Denton County residents will have two more opportunities to speak their mind about the future of the county’s only Confederate monument.
In the fall, the Denton County Commissioners Court created the Denton County Confederate Monument Committee to research the history behind the monument in the Denton Square. That committee announced in a news release Tuesday that it will host a public forum on Jan. 18 and 25 to get “public input to help shape its final recommendation to Denton County commissioners.”
The committee is apparently considering either moving the statue from the Square, but not destroying it, or keeping the statue where it is, but adding historical context.
The Jan. 18 forum will be held from 6:30-8:30 p.m. at the Martin Luther King Jr. Recreation Center, 1300 Wilson St., Denton. The Jan. 25 forum will be from 6-8 p.m. at the Steven E. Copeland Government Center, 1400 FM 424, Cross Roads. Speakers will be limited to three minutes.
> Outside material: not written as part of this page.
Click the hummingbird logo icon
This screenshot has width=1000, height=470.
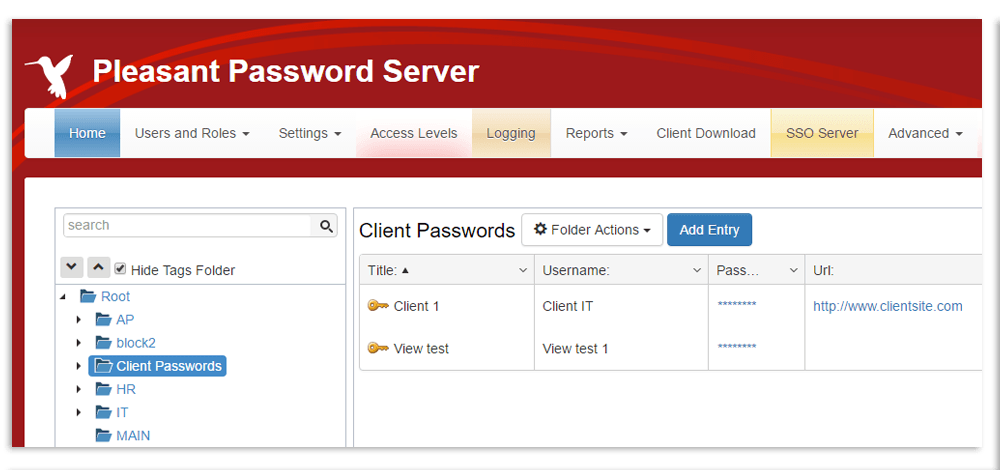coord(48,76)
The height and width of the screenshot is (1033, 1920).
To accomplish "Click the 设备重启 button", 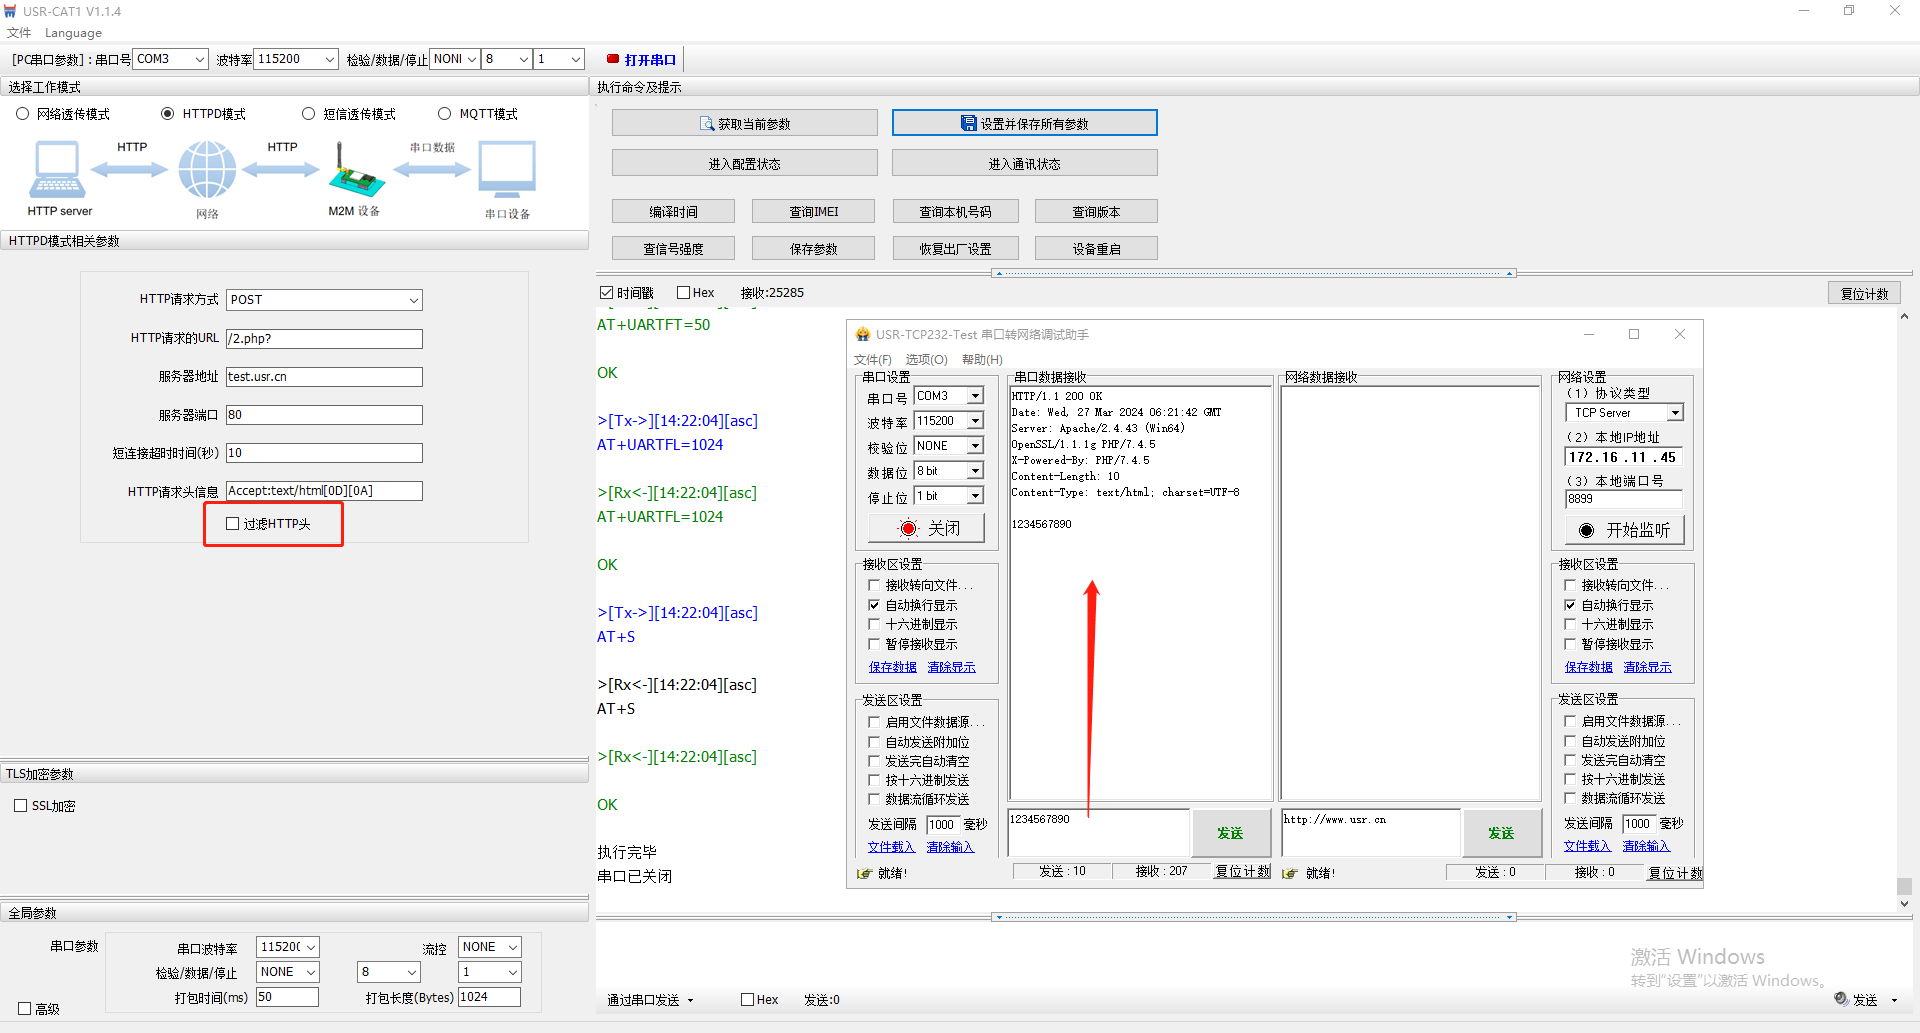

The Denton County Confederate Soldier Memorial stands as a small archway on the south side of the courthouse, supporting the portrayal of a young Confederate soldier standing on top.
Pressure escalated to move or remove Confederate statues and memorials across the country in August, after the deadly confrontation between a group of white nationalists — who were protesting the movement of a statue of Robert E. Lee — and counter-protestors in Charlottesville, Va., according to the Associated Press.
Later in August, many people spoke at the Denton County Commissioners Court meeting, urging the commissioners to move the Confederate Soldier Memorial away from the courthouse. Generally, those who want monuments and statues moved, or removed, believe they honor or glorify a political movement that proposed the continuation of enslaving African-Americans.
“We’ve heard from a variety of residents [on both sides of the issue]”, Precinct 4 Commissioner Andy Eads said.
It’s the only Confederate monument in Denton County. The Daughters of the Confederacy erected it in 1918.
A nearby plaque explains the monument to be: “a reminder of historic events and is intended as a memorial to Denton County citizens who sacrificed themselves for the community. Now, let this be a testimony that God created all men equal with certain inalienable rights. We are all one, citizens of Denton County.”
The text on the monument itself says it is: “in memory of our confederate soldiers, who in heroic self-sacrifice and devoted loyalty gave their manhood and their lives to the South in her hour of need.”
The committee will make a recommendation to the court about how to “display it in proper context.”